The median age in the town was 38.9 years. 24.5% of residents were under the age of 18; 7.1% were between the ages of 18 and 24; 27.4% were from 25 to 44; 27.9% were from 45 to 64; and 13.2% were 65 years of age or older. The gender makeup of the town was 52.0% male and 48.0% female.

===2000 census===
As of the census of 2000, there were 781 people, 346 households, and 226 families living in the town. The population density was 457.5 PD/sqmi. There were 384 housing units at an average density of 224.9 /sqmi. The racial makeup of the town was 98.85% White, 0.13% Asian, 0.13% Pacific Islander, and 0.90% from two or more races.

There were 346 households, out of which 26.9% had children under the age of 18 living with them, 55.8% were married couples living together, 7.5% had a female householder with no husband present, and 34.4% were non-families. 28.9% of all households were made up of individuals, and 13.0% had someone living alone who was 65 years of age or older. The average household size was 2.26 and the average family size was 2.78.
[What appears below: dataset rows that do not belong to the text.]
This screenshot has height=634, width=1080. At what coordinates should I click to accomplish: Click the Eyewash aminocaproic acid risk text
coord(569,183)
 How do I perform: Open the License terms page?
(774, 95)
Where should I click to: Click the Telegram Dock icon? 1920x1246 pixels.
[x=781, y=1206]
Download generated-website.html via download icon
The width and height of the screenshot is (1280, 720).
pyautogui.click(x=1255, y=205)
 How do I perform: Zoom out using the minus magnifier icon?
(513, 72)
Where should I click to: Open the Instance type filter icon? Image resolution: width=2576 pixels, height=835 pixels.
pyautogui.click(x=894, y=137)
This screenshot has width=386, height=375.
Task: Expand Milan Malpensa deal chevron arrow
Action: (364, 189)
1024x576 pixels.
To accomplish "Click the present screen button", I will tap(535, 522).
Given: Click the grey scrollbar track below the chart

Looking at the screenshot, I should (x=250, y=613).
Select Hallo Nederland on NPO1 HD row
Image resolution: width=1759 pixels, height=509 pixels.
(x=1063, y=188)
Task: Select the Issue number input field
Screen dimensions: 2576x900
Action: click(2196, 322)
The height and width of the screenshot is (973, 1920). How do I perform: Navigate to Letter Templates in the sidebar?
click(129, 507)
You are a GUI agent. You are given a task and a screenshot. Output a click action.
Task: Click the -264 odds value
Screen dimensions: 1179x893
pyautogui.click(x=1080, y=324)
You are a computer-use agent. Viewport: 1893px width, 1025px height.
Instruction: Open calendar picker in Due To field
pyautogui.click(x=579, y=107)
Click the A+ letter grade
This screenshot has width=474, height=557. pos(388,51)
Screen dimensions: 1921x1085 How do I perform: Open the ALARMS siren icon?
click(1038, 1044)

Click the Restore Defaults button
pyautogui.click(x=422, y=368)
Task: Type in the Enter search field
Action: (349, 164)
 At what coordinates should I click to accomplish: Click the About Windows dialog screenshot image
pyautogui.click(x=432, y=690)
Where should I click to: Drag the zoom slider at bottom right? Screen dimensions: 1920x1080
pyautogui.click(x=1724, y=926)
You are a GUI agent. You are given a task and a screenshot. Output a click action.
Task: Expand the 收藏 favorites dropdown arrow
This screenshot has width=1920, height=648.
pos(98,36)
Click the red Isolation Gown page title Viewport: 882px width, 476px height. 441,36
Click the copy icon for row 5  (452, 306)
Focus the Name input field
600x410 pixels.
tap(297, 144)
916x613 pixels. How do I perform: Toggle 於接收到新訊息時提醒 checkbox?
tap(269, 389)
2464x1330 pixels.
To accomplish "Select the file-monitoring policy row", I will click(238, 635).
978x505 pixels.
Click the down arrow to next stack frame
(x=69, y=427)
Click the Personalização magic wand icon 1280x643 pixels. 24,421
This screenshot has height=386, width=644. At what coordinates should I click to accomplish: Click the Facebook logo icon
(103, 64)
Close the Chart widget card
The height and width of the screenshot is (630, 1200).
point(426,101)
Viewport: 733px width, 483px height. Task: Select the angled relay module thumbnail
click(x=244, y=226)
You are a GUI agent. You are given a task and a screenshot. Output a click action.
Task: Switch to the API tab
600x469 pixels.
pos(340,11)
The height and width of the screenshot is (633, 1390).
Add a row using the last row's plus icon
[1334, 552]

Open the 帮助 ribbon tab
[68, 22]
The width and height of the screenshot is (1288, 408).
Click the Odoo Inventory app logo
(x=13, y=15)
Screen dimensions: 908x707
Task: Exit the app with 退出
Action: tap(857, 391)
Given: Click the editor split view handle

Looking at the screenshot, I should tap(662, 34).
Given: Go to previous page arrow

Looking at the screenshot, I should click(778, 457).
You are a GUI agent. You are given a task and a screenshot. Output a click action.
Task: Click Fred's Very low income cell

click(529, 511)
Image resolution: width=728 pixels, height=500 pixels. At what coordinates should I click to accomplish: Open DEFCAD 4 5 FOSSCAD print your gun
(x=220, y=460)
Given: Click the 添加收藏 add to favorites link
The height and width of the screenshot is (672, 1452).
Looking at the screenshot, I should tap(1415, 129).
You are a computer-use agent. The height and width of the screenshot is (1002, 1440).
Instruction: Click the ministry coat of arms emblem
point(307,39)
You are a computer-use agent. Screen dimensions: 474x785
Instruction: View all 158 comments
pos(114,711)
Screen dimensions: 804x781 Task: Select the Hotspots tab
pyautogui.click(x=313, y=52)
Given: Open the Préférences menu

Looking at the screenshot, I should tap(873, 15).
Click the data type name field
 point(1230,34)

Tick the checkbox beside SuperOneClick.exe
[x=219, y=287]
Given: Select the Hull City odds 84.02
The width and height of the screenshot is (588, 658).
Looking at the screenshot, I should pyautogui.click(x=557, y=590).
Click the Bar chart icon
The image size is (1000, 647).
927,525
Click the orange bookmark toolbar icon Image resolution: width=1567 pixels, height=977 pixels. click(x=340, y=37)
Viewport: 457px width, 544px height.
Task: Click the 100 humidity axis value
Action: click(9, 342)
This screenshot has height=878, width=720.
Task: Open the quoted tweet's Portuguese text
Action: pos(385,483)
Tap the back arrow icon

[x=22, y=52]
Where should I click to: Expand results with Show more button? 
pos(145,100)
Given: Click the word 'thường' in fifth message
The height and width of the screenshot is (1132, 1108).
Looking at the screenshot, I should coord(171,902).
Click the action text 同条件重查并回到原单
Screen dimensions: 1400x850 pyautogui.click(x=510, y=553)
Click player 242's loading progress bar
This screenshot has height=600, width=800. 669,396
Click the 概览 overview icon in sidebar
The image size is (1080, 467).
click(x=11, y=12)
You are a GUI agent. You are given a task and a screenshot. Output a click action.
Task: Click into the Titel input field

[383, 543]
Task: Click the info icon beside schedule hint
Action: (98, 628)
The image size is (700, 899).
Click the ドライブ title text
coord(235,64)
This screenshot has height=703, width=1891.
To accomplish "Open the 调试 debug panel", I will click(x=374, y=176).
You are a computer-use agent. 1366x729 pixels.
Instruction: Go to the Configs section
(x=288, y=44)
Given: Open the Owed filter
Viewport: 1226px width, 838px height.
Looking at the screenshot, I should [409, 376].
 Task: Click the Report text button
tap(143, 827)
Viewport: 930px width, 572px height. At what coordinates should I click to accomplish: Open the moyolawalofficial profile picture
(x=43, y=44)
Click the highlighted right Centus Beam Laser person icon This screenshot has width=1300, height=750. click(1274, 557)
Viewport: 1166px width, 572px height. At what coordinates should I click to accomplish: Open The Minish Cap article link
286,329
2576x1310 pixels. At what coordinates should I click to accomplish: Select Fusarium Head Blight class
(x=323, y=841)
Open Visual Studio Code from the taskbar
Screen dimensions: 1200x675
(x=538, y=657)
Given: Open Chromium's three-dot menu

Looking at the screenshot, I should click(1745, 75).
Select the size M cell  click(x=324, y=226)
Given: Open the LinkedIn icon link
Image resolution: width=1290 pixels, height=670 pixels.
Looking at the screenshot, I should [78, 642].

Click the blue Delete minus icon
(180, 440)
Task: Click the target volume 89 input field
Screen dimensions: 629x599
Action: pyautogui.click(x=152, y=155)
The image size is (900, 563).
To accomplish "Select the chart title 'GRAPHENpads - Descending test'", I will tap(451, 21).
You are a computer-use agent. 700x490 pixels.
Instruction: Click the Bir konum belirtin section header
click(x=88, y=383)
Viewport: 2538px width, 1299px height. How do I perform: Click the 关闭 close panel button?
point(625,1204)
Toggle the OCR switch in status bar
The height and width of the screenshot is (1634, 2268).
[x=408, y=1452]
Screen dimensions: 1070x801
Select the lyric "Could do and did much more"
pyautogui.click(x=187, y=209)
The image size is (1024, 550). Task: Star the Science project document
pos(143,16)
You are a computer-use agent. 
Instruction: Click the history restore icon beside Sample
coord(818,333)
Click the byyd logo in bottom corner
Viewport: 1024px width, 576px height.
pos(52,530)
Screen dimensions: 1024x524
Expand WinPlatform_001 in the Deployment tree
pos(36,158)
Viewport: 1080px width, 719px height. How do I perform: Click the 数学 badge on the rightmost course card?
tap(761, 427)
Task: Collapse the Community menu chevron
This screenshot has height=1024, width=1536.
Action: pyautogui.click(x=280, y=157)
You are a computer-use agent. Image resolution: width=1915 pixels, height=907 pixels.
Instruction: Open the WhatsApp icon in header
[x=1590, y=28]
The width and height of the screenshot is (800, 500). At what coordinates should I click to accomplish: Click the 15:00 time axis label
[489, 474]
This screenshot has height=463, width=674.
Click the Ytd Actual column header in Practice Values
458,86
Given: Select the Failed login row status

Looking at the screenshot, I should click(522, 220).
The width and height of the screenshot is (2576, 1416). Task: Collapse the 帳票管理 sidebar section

In the town, the population was spread out, with 21.1% under the age of 18, 7.8% from 18 to 24, 28.8% from 25 to 44, 29.4% from 45 to 64, and 12.8% who were 65 years of age or older. The median age was 39 years. For every 100 females, there were 99.7 males. For every 100 females age 18 and over, there were 93.7 males.

The median income for a household in the town was $35,556, and the median income for a family was $41,964. Males had a median income of $36,518 versus $22,250 for females. The per capita income for the town was $16,288. About 5.3% of families and 8.0% of the population were below the poverty line, including 8.5% of those under age 18 and 5.1% of those age 65 or over.

==Education==
Lynnville has a public library, a branch of the Boonville-Warrick County Public Library.

Lynnville has an elementary, middle and high school (Tecumseh Junior – Senior High School).